政府系シンクタンク、中国社会科学院の米国問題専門家である呂祥氏は同紙に、米国が中国を孤立させるために「日本を強制的に束縛し、さらにはアジア太平洋地域の多くの国までも束縛しようとしている」との見方を示した。
米主導の対中包囲網が北大西洋条約機構(NATO)のような強固な同盟システムにつながりかねないと中国は懸念。

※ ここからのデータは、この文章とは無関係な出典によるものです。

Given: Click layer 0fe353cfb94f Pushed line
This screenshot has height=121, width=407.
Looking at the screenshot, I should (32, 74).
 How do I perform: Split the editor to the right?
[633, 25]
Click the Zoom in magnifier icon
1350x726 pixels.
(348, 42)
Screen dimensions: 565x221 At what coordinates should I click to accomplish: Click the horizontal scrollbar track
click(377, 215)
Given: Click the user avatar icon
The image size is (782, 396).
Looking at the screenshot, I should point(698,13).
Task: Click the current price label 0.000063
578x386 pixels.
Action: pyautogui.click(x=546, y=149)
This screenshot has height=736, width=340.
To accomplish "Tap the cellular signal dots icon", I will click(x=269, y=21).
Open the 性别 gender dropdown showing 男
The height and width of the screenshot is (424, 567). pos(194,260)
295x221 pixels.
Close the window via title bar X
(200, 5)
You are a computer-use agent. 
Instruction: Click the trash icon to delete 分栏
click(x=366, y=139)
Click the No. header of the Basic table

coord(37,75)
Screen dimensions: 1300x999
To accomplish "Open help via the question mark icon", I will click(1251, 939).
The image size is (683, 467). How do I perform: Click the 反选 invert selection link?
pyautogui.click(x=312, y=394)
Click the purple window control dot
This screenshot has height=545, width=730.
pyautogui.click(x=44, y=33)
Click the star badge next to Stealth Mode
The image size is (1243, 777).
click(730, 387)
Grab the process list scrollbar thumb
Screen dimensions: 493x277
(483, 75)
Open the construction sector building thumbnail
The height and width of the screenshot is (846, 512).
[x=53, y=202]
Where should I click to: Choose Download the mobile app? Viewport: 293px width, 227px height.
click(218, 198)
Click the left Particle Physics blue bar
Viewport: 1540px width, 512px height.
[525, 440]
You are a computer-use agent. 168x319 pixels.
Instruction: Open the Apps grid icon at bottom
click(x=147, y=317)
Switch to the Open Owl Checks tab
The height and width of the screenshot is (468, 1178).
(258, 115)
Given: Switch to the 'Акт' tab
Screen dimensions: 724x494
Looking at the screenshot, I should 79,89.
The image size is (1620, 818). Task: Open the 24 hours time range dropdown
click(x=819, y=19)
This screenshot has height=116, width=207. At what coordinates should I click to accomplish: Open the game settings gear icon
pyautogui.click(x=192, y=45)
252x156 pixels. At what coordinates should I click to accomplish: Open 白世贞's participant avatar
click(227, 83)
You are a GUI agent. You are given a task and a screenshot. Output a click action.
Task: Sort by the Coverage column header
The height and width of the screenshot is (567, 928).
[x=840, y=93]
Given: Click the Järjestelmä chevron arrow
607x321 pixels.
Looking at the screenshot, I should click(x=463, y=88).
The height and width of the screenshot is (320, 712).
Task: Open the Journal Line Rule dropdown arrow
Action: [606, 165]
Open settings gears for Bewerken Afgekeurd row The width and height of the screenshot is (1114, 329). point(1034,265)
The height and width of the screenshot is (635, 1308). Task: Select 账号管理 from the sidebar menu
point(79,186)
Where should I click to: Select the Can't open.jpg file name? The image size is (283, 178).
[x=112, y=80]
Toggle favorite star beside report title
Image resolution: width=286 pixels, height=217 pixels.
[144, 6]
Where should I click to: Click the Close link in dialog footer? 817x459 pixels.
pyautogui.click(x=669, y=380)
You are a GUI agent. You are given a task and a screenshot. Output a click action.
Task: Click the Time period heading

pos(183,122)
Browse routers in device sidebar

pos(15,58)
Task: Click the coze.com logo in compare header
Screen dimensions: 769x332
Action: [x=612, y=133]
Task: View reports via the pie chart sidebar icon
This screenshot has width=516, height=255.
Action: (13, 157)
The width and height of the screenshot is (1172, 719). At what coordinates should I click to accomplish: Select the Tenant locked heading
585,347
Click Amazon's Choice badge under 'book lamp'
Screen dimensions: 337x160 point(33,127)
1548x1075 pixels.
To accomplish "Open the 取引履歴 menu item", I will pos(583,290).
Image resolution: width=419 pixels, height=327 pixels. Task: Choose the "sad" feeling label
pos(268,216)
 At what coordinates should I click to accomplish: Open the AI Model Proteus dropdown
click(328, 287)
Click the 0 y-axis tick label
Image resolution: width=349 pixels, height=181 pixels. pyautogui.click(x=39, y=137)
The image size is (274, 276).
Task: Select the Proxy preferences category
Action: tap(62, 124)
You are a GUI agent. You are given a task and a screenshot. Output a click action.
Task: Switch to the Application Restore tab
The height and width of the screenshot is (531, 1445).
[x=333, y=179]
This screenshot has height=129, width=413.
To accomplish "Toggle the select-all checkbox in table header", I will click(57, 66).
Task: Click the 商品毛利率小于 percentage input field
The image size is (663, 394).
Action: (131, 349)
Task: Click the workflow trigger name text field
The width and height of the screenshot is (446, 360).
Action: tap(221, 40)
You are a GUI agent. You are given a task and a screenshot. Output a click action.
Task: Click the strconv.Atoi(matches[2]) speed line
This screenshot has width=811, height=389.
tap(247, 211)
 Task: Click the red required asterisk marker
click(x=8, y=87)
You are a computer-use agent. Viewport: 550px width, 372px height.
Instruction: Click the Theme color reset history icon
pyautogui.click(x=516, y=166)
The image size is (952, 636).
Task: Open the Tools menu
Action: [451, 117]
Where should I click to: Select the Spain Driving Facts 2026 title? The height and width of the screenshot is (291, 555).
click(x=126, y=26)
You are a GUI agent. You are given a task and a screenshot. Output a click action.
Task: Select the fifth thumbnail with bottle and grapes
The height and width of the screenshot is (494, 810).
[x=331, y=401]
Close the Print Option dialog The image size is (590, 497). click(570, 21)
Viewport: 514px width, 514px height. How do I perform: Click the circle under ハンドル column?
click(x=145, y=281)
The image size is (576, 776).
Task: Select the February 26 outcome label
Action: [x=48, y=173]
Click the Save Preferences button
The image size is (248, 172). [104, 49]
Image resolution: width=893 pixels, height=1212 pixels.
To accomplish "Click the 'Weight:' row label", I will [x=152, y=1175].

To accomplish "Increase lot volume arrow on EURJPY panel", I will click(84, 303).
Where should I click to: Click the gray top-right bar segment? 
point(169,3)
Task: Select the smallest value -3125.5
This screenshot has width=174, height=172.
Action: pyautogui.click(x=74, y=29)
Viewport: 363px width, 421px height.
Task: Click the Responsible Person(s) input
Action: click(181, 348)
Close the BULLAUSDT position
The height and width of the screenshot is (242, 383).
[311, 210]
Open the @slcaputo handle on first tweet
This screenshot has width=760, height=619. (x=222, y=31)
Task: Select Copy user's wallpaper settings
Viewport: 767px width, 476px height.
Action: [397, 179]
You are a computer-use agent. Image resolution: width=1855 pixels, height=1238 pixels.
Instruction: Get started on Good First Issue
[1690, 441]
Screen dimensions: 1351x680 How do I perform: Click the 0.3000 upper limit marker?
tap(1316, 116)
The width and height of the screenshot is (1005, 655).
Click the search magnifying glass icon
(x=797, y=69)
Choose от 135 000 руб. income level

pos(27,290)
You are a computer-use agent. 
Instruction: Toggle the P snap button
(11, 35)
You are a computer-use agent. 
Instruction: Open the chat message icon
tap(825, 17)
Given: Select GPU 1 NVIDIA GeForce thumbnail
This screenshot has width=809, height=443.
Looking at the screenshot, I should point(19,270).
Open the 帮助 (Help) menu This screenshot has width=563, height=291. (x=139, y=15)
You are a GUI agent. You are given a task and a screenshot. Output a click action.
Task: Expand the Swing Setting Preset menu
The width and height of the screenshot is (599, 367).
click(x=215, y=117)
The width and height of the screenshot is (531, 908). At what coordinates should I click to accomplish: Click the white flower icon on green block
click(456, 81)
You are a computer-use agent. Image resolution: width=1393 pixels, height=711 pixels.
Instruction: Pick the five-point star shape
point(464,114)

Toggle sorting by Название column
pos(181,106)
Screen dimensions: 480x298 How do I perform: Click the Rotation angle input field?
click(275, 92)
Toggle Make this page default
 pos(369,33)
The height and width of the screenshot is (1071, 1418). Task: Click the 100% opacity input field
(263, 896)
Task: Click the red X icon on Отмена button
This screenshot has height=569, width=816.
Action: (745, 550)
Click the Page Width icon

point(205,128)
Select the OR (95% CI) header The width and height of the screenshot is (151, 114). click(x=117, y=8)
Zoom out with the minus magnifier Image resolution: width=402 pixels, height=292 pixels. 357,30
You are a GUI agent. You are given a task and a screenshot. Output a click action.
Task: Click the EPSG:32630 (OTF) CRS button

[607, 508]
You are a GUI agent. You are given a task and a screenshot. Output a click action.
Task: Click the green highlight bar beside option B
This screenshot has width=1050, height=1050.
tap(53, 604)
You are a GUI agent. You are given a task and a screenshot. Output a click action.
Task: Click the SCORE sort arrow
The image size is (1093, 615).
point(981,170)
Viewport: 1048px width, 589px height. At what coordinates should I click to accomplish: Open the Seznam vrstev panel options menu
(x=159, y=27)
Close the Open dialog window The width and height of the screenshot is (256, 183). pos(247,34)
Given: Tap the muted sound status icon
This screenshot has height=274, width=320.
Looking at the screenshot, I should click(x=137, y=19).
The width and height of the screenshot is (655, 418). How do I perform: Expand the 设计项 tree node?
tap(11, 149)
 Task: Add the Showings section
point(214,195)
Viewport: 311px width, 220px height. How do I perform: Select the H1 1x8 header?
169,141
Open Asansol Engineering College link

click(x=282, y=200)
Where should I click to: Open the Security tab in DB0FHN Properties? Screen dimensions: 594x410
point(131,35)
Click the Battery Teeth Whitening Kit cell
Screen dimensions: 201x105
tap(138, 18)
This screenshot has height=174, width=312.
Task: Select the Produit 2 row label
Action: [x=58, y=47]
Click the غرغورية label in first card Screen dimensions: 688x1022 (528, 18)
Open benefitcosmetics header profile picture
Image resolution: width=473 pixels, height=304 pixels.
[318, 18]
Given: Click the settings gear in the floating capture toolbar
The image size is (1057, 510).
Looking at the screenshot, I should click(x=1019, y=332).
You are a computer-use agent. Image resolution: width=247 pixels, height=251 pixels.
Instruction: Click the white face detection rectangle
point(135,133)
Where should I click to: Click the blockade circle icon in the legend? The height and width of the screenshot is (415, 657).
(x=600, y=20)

ロシアやグローバルサウス(南半球を中心とする新興・途上国)といった親密な国々との関係固めに加え、欧州各国を包囲網から切り離そうと躍起だ。習近平国家主席は14~16日に訪中するドイツのショルツ首相と会談し、習氏自身も今年初の外遊として今春にフランスを訪れる見通しが伝わっている。
トランプ氏再登板なら米欧関係は…
3月にはオランダのルッテ首相が訪中し、会談で習氏は「デカップリング(切り離し)に活路はない」と述べるとともに「欧州を多極化世界の重要な一極、協力のパートナーとみている」と呼び掛けた。
香港英字紙、サウスチャイナ・モーニング・ポスト(電子版)が3月に掲載した米国の研究者の論評は米中関係の「負の連鎖」は現在ある程度止まっているが、中国側は「表面的な関与以上の米国との建設的な関係は維持できないと確信しているようだ」と指摘。欧州との関係が「二極化する世界でグローバルパートナーを探す中国にとって極めて重要だ」と分析した。
北京の外交筋は「トランプ氏の再登板となれば米欧関係が不安定になる可能性も見越し、中国は欧州との関係再構築を急いでいる」とみる。むしろ米国を国際的に孤立させることも視野に外交攻勢をかけているとの見方もある。